When I was in school, I wasn’t a Lady Bird. I was a Julie, the nice girl, who’s a good student, well-behaved and shy, and not at all worldly. I was the sidekick. If Lady Bird characterized herself as living “on the wrong side of the tracks,” Julie lived even farther from the tracks as her friend and, unlike Lady Bird, who felt the world owed her something, Julie chose to accept the world, as unfair as it can be at times, and live within the boundaries set by it. Julie was a much better student than Lady Bird, but Julie ends up at the local community college, while Lady Bird sets her sights on an upper-scale East Coast liberal arts school.

As much as I can relate to Julie, the character I see myself as today, however, isn’t either of the two girls; it’s Lady Bird’s mother, Marion McPherson. I am not sure there’s been a character in any movie I’ve ever seen who doesn’t resemble me more because she resembles many moms.
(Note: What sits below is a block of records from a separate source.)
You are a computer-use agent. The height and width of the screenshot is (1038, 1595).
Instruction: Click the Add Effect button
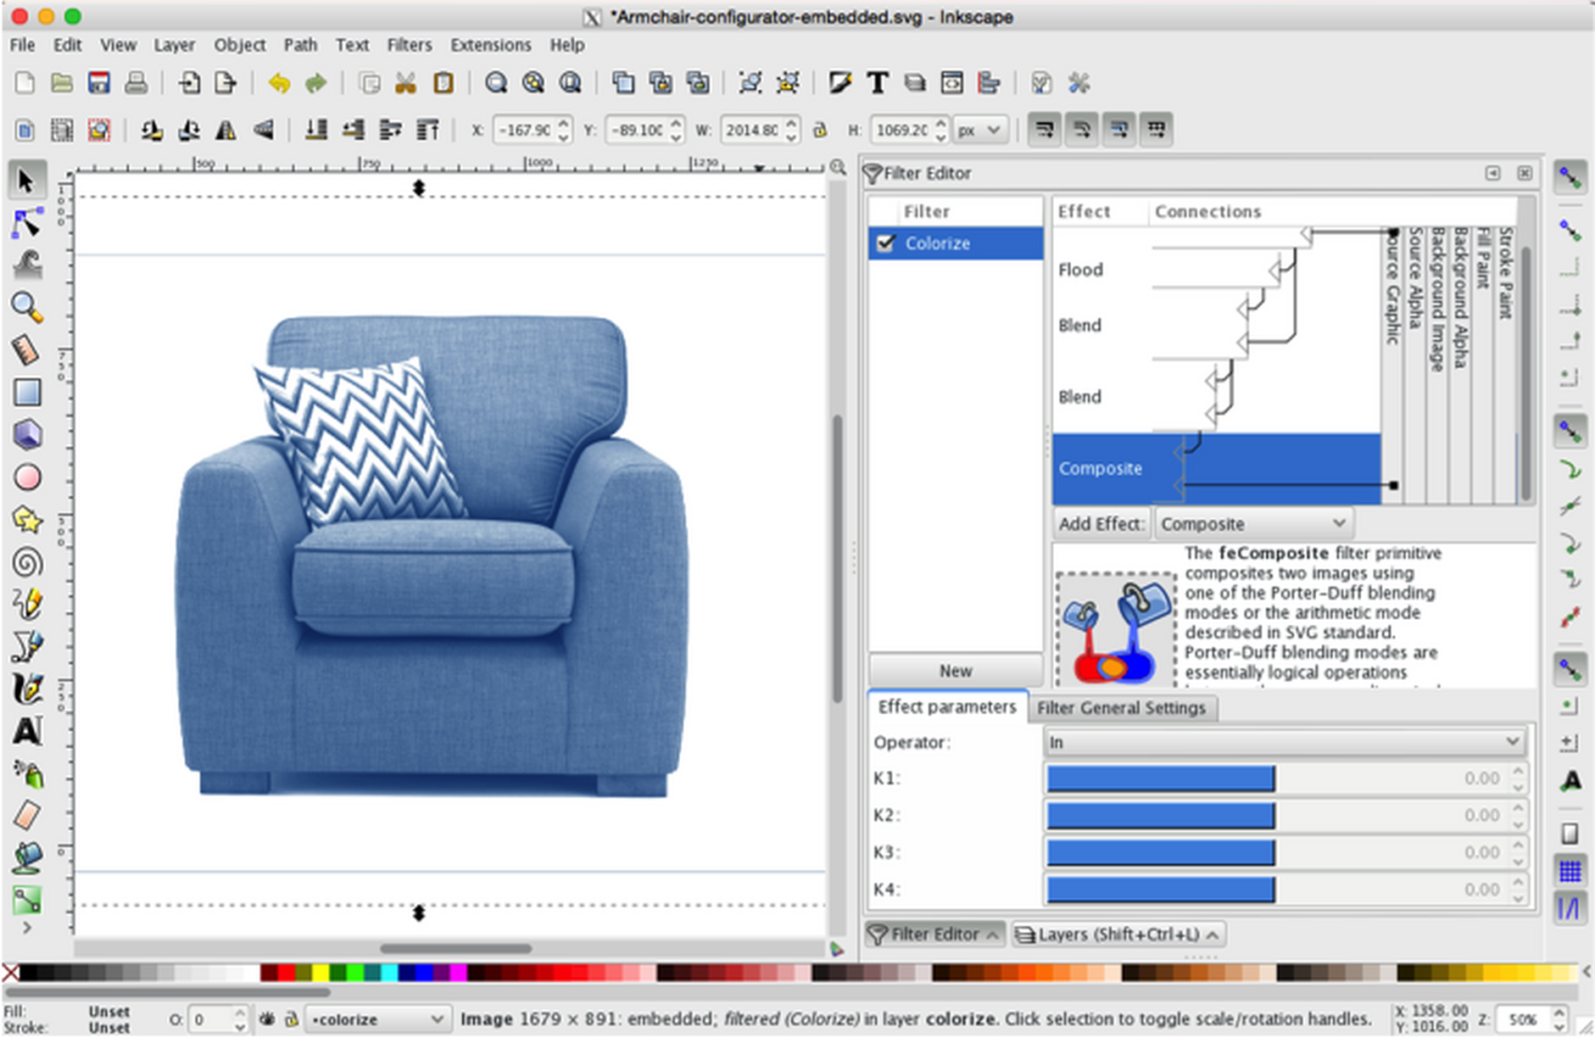click(1101, 524)
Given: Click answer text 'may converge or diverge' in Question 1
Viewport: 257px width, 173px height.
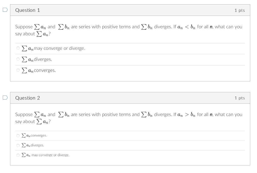Looking at the screenshot, I should pyautogui.click(x=59, y=48).
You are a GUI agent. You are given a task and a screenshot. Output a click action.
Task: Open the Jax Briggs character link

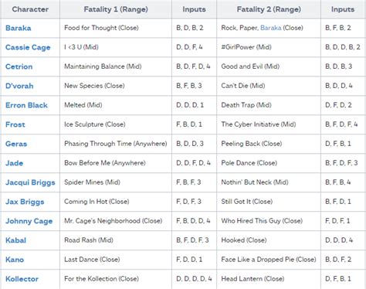[x=25, y=202]
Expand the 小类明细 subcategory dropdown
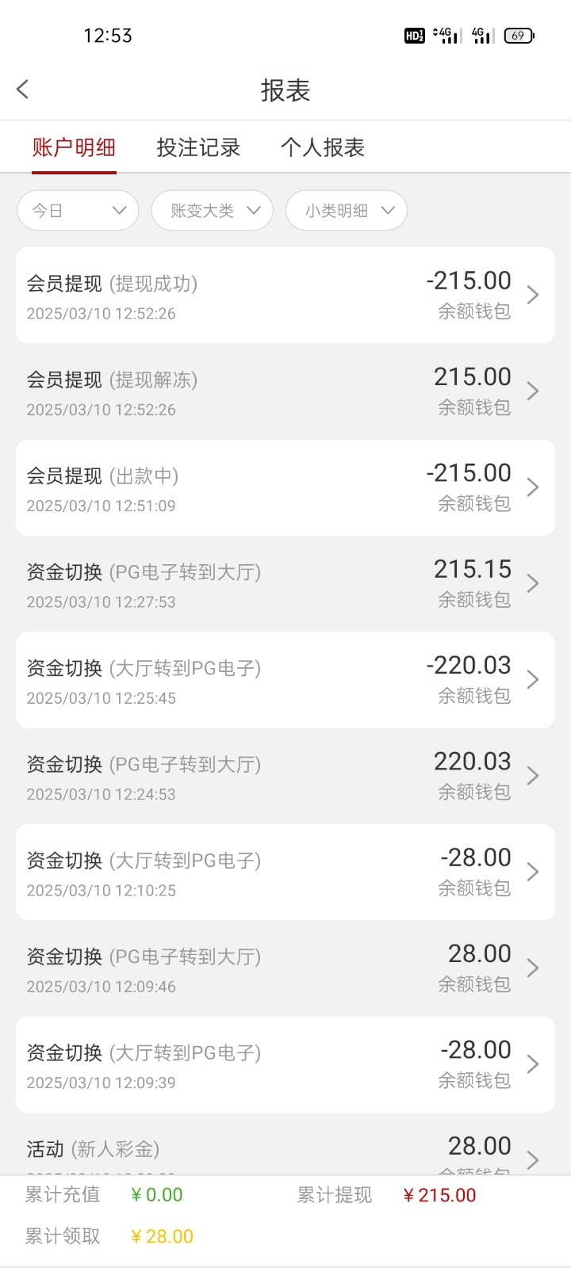Screen dimensions: 571x1268 click(x=347, y=211)
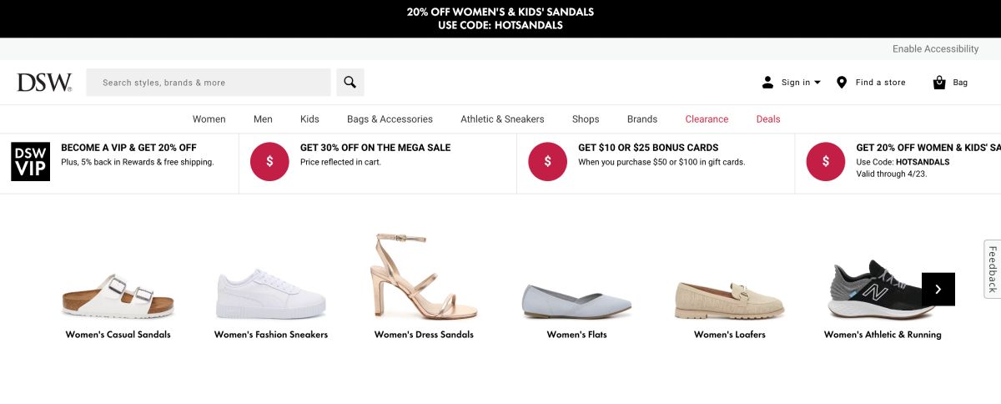
Task: Click the Sign in person icon
Action: point(767,82)
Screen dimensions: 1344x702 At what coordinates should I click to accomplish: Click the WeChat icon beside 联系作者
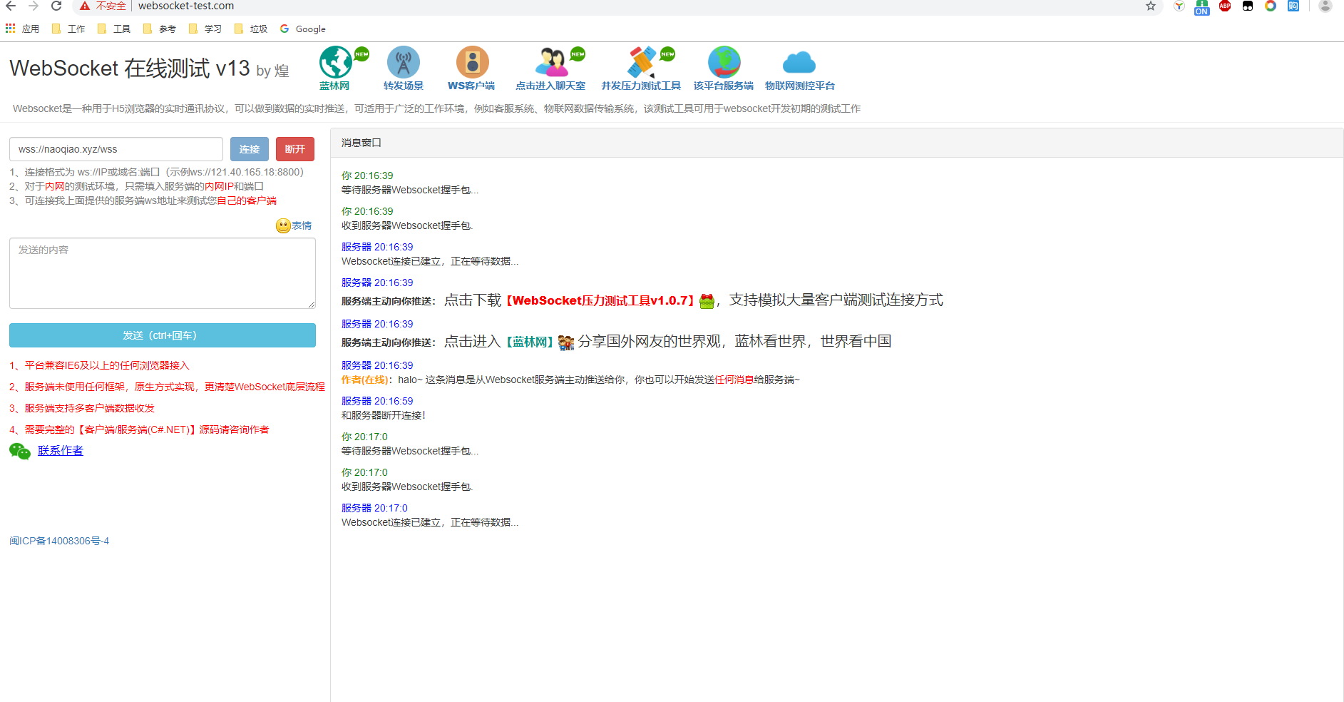(19, 451)

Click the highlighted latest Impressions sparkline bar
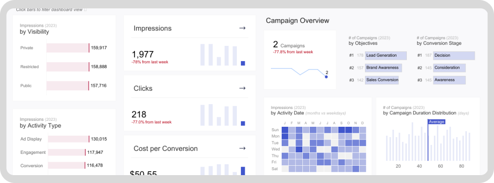(x=243, y=64)
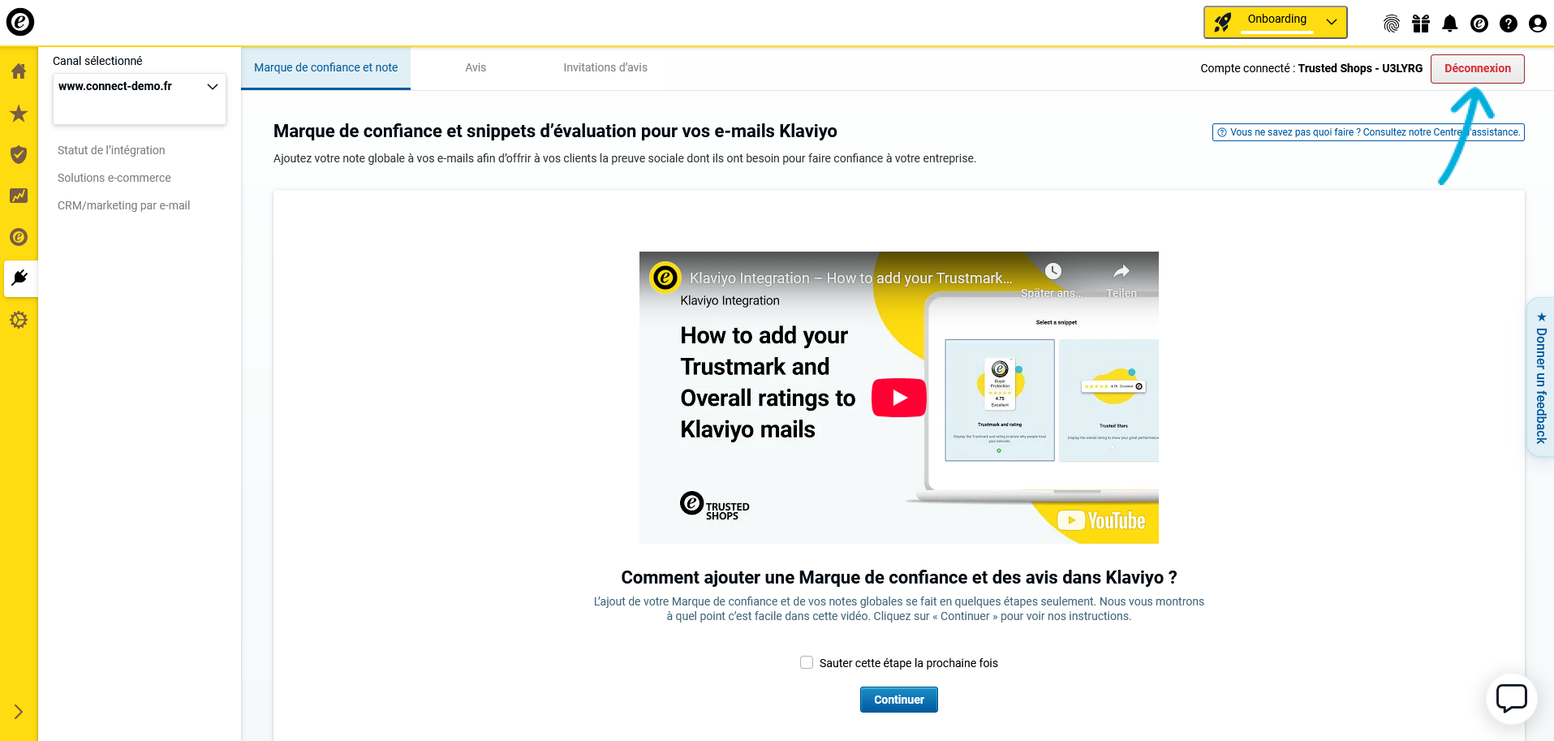
Task: Open the help question mark icon
Action: (x=1509, y=24)
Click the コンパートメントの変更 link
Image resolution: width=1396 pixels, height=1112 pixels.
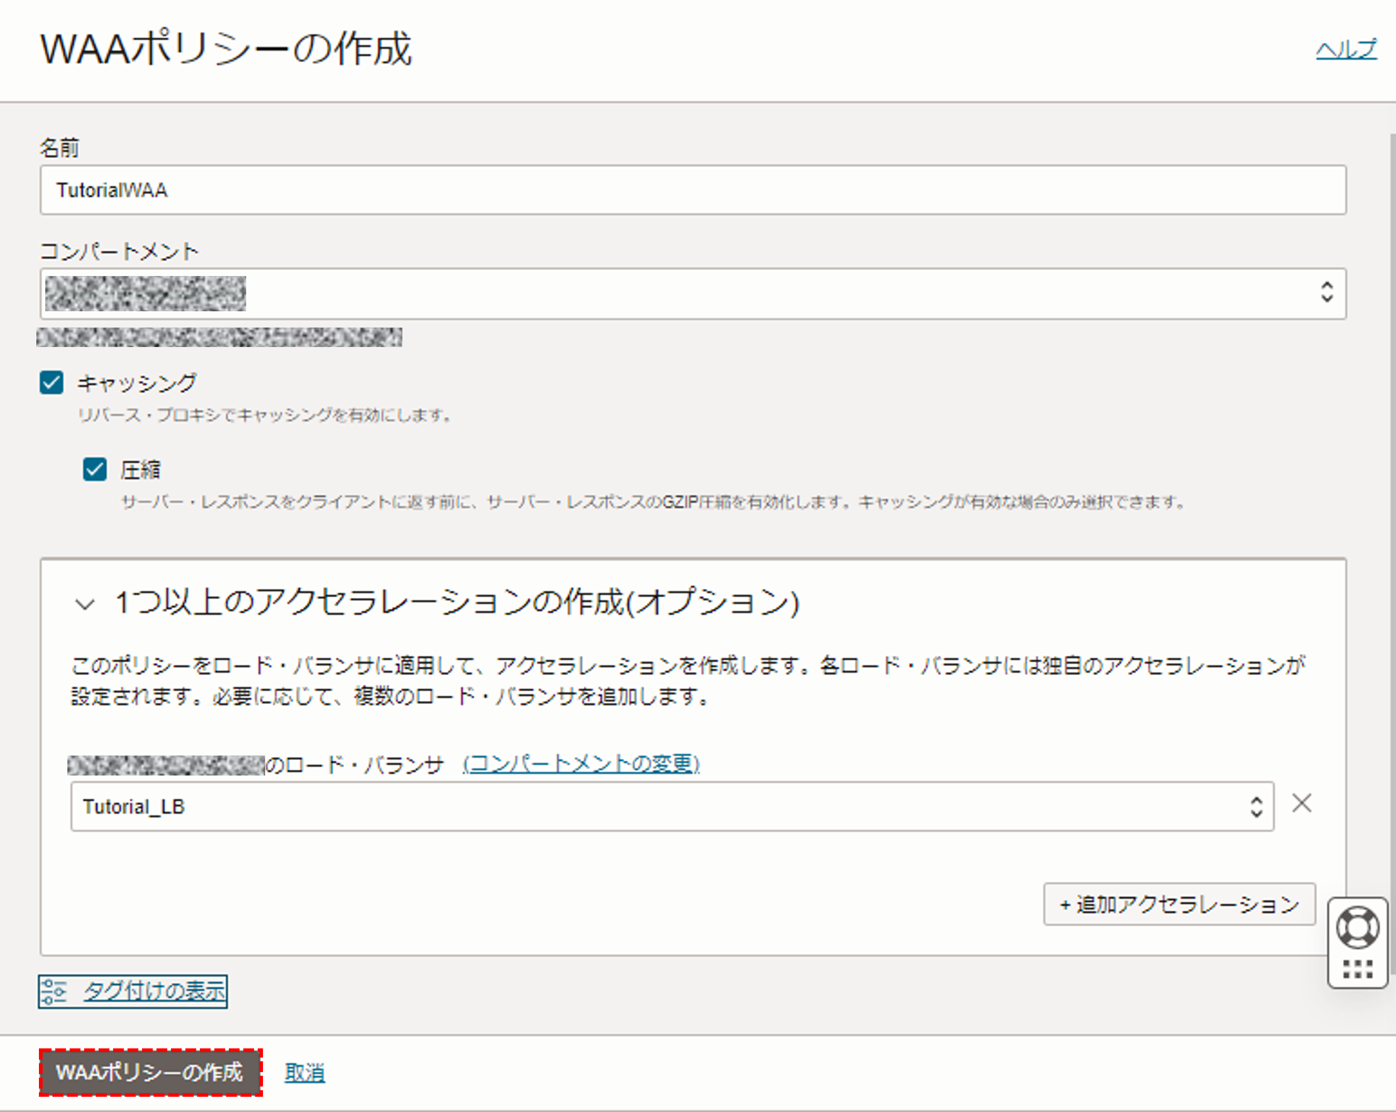click(x=581, y=764)
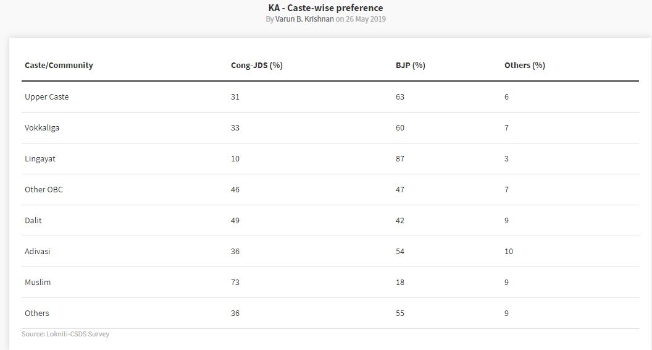Select the Upper Caste BJP value 63
652x350 pixels.
[400, 96]
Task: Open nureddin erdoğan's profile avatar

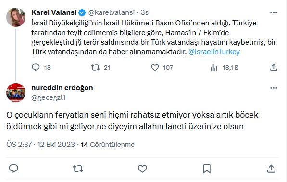Action: (16, 93)
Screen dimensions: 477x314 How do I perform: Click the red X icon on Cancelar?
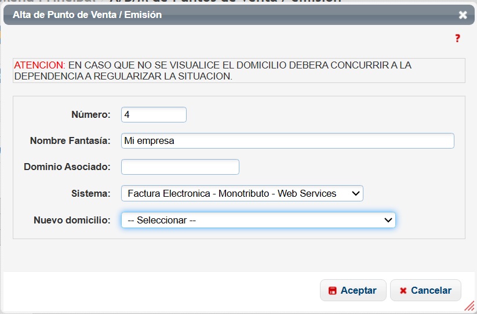coord(403,291)
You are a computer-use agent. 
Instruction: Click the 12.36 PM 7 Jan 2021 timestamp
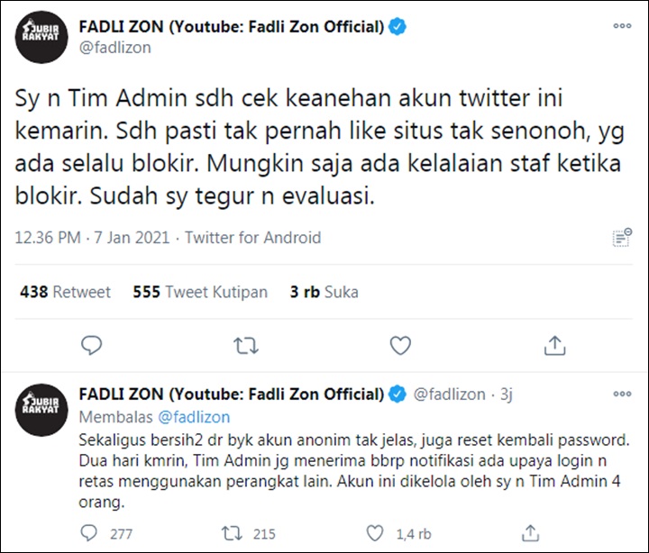(x=92, y=238)
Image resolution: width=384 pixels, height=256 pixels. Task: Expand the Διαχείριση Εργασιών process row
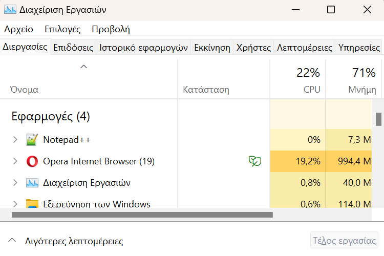point(15,183)
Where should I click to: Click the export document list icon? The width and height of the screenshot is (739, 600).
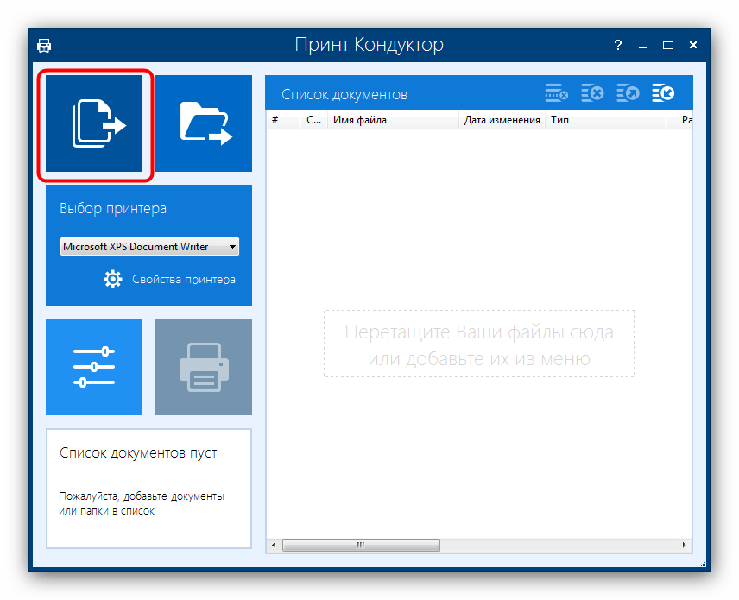pos(628,93)
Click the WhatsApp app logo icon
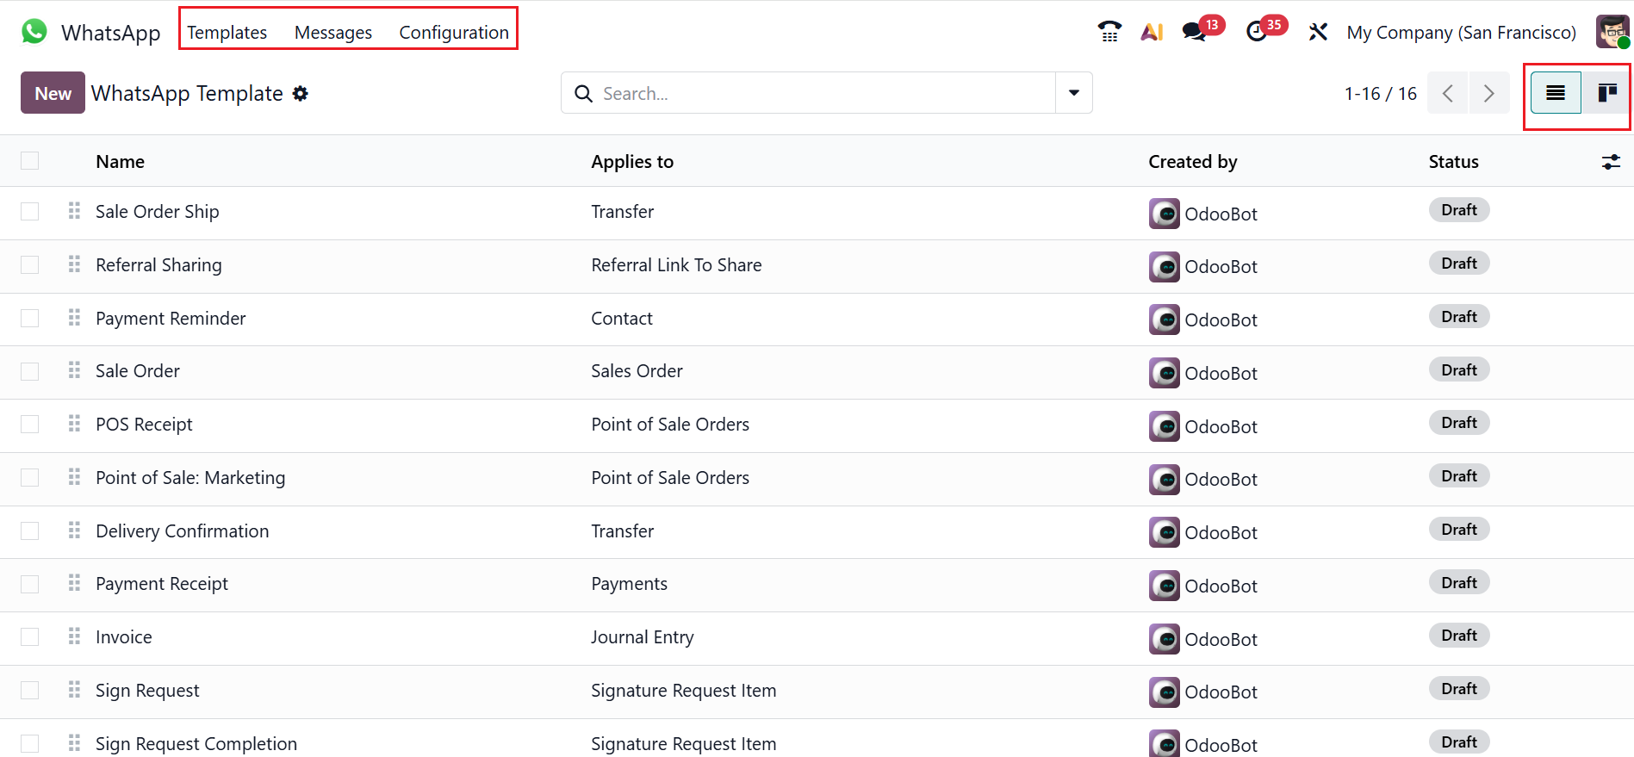 pos(34,32)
And what’s really interesting is that my elder daughter, who was coming of age at about the same time as Lady Bird is in the movie, told me that she saw herself in Lady Bird and, equally so, me in Marion, whose name, by the way, I had to look up on IMDb because in the movie it’s rarely, if ever, spoken. Why? Presumably because Marion is above all else “Mom.”

Marion is the hardworking, loyal, and at-times angry and put-upon Everymom, handling double shifts to pick up the slack while her husband loses his job and the family struggles financially. She lives in a basic, boring, circa 1970s-furnished house, but has a hobby of checking out open houses just to ooh and aah at the beautiful homes that are within driving distance but still way out of reach for her. Teens, including Lady Bird, sometimes feel (maybe oftentimes feel?) as though their parents’ world–where they live, what they drive–is what it is because that’s who they are, that’s how they want it to be, that’s what they made it, not realizing that dreams become deferred and desires are put on hold when raising a family. Think back to your teenage-hood and tell me you didn’t feel that way about your parents, that they just didn’t get it. Now come into the modern world and tell me everything is exactly as you always wanted it to be. See? This movie hits a cord.

I love Marion. I am Marion, the martyr Marion who comes home from a double shift in the morning and slaves away to make her family a decent breakfast only to be told the eggs are too runny; the frank Marion who is honest with her daughter, letting her know that of course she deserves to have her (selfish) dreams, but at the same time should be more aware of her family’s circumstances; the victimized Marion who sends her daughter to a pricey Catholic school because the local public school is unsafe only to have her daughter pull a stunt that gets her expelled for a few days; the misunderstood Marion who has a good heart (we see it many times) but comes off as the bad guy and in a constant struggle to keep the family afloat.

This movie is not heavy-handed at all and it doesn’t dumb down. There aren’t good guys versus bad guys because there’s a little good and bad in all of us.